Bab 3
Para pelayat sudah berlalu pergi meninggalkan anggota keluarga yang berada di depan gundukan tanah merah yang masih sangat baru itu.
Pagi ini, Silvi dimakamkan di tempat pemakaman umum khusus keluarga. Wanita cantik yang dikenal sangat baik itu meninggalkan tiga orang anaknya.
Ada banyak sekali orang-orang yang kehilangan sosok Silvi karena memang Silvi dikenal sebagai wanita yang sangat baik dan tidak pernah mencari masalah dengan orang lain.
Anggota keluarga baik dari pihak Hadi maupun dari pihak Silvi pun satu persatu sudah mulai pulang dan hanya meninggalkan seorang pria dan wanita yang masih berdiri termenung di depan kuburan Silvi.
"Kenapa lo harus pergi dengan cara kayak gini, Sil. Kenapa lo harus serahkan tanggung jawab anak-anak lo dan juga suami lo ke gue?

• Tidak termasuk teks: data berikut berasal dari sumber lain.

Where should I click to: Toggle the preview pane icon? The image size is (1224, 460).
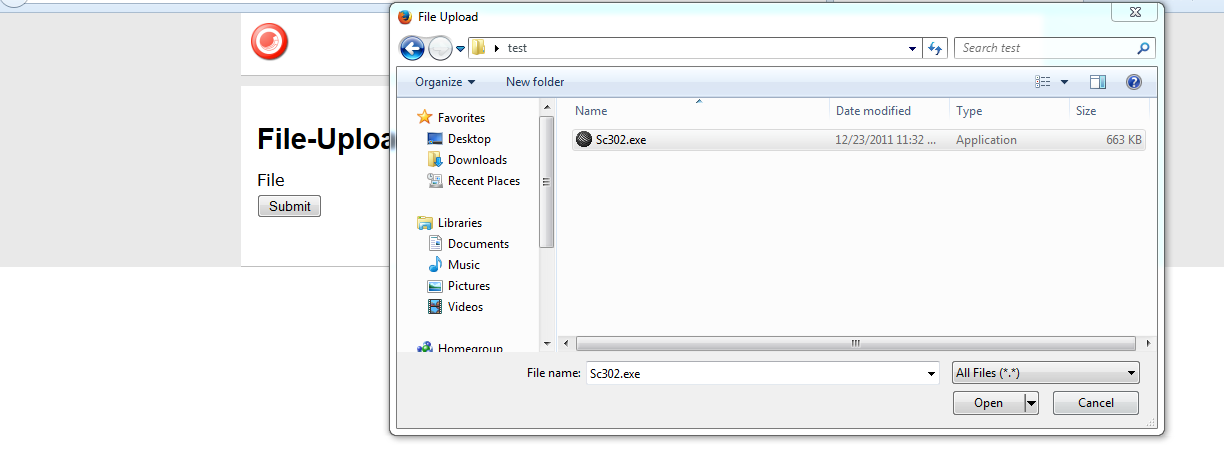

Lo lihat, gue udah jadi istri suami lo. Apa di dalam kuburan sana lo lagi ketawa-ketiwi lihat nasib gue? Silvi, lo udah jadi setan tapi bikin gue ada di dalam posisi ini!"
Tiana menangis sambil memukul-mukul gundukan tanah merah di mana Silvi terbaring dengan nyaman di dalamnya.
"Gue benar-benar enggak terima! Silvi anak setan bangun lo! Anak-anak sama suami lo itu butuh lo. Bukan butuh gue yang enggak tahu apa-apa!"
Demi untuk melampiaskan emosinya, Tiana terus memukul gundukan tanah merah tersebut.
Saat melihat kepala nisan tertancap, tangan wanita itu bergerak berniat untuk mencabutnya dengan harapan agar Silvi segera bangun dan keluar dari kuburannya.
Melihat itu tentunya Hadi yang berdiri di sebelah wanita itu segera mendekat dan menahan tubuh Tiana dari belakang.
Ditariknya wanita yang nyaris tidak waras ini untuk pergi menjauh dari pemakaman istrinya.
"Kita pulang sekarang."
Agak ngeri juga Hadi kalau kuburan istrinya diacak-acak dan bahkan batu nisan yang baru saja tertancap akan dicabut oleh istri barunya ini.
Yeah, akhirnya tadi malam di depan jenazah Silvi, Tiana dan juga Hadi melangsungkan pernikahan yang disaksikan oleh keluarga dari pihak Silvi dan juga Hadi.
"Gue nggak mau pulang! Gue mau acak-acak kuburan Silvi biar dia bangun. Gue nggak terima! Gue baru aja tiba di Indonesia dan udah menghadapi kenyataan pahit ini!"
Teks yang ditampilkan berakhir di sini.